The Salinas Grandes del Noroeste, shared by the provinces of Jujuy and Salta, are the best-known salt flats in Argentina. They extend over an area of 212 km2 at an altitude of 3,450 meters above sea level.

It is a paradoxical landscape, on the one hand extremely inhospitable, but at the same time essential for life, configured by that indispensable element for all living organisms, as is salt.

Salt flat ecosystems are extremely fragile, due to the scarcity of surface water resources.

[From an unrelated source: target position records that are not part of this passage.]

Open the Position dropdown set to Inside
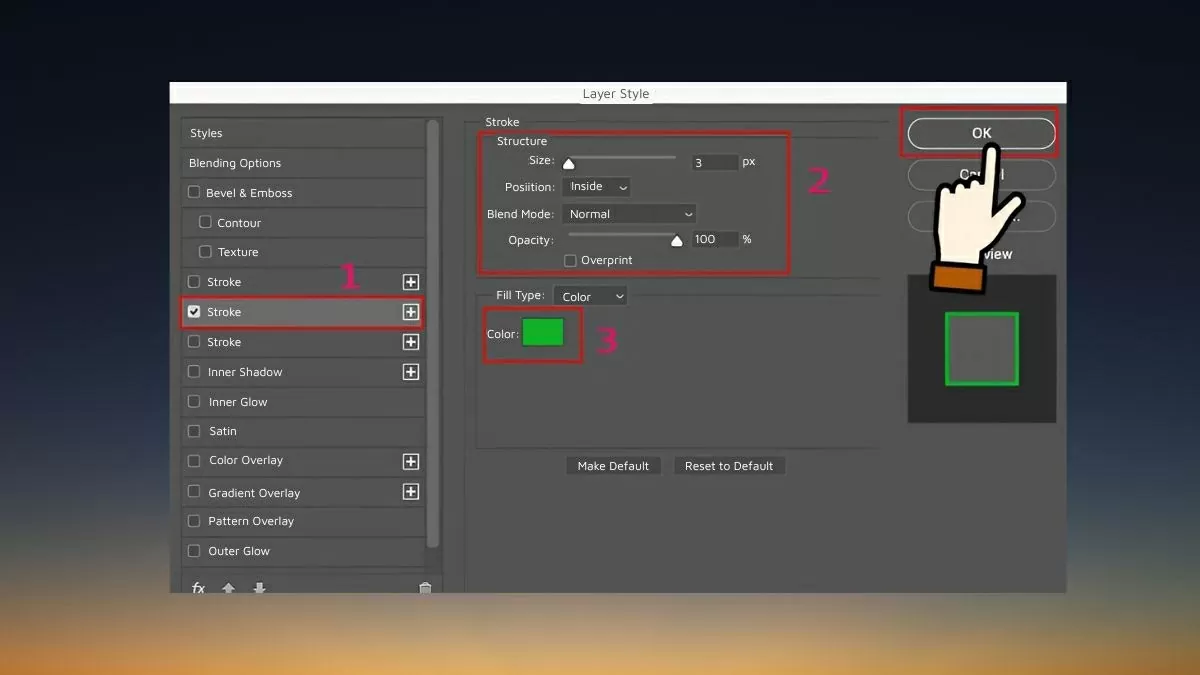 [596, 187]
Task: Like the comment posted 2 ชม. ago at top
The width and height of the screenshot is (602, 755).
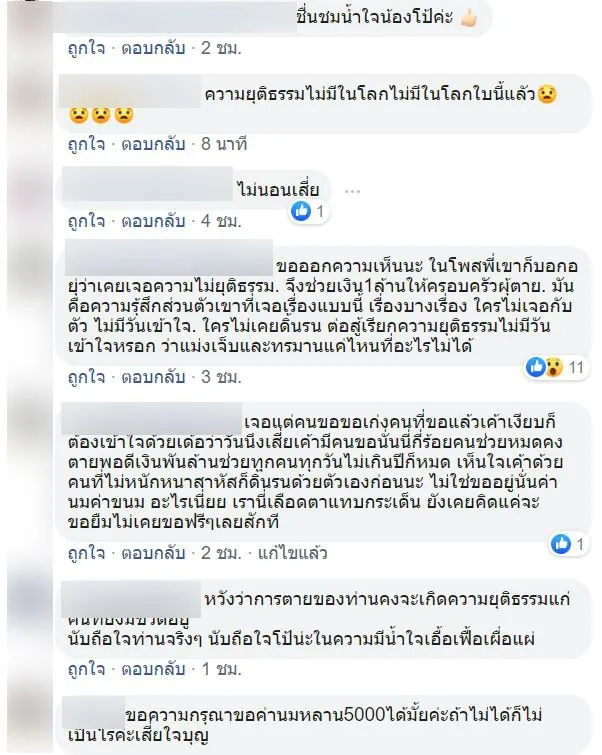Action: tap(86, 48)
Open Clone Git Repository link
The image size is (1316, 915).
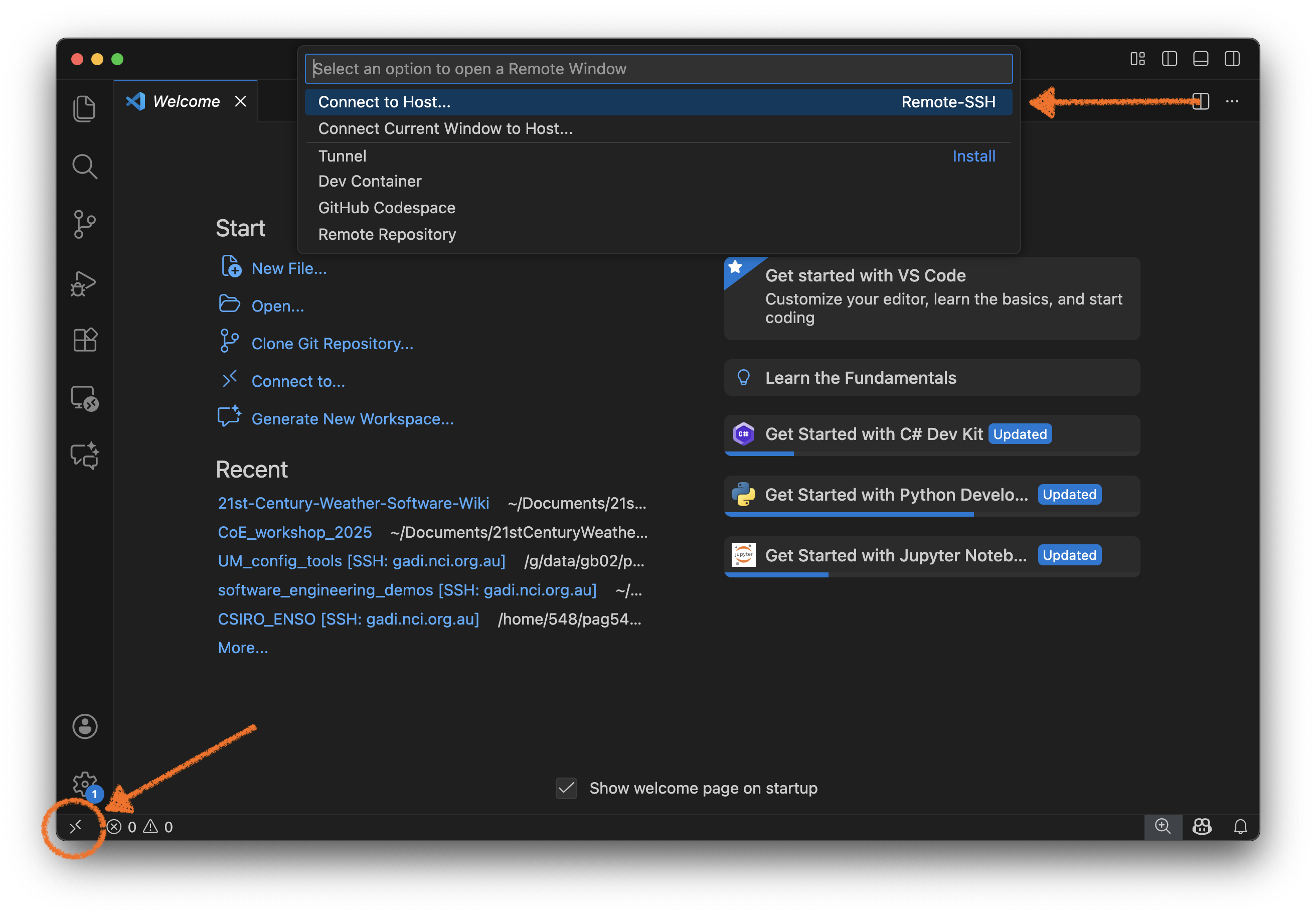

They have their origin in long and complex salinization processes in closed basins (endorheic), with dry geological periods that produce the gradual evaporation of water and the precipitation of salts, alternating with wet periods that cause their redissolution, in addition to volcanic events that distribute and deposit other types of minerals.

In summer the maximum temperature is about 28°C with a huge thermal amplitude between day and night. In winter the temperature drops to several degrees below zero. Rainfall is very low (between 300 and 400 mm per year). When it rains in summer, the salt flats are usually covered with a thin layer of water that produces surprising mirages.

For a long time, it was believed that the polygons on the surface originated when the salt crust cracked, but the regular shapes could not be explained.

Recent studies indicate that during the evaporation process, the water near the surface becomes saltier and therefore heavier than the less salty water below, which produces a convection movement similar to the water in a pan that rises as it heats up, while the water at the surface descends. This process forms convection cells, which are squeezed together and whose boundaries form a hexagonal pattern. When the salt crystallizes at the surface, ridges are formed that trace the hexagonal edges of the convective cells below.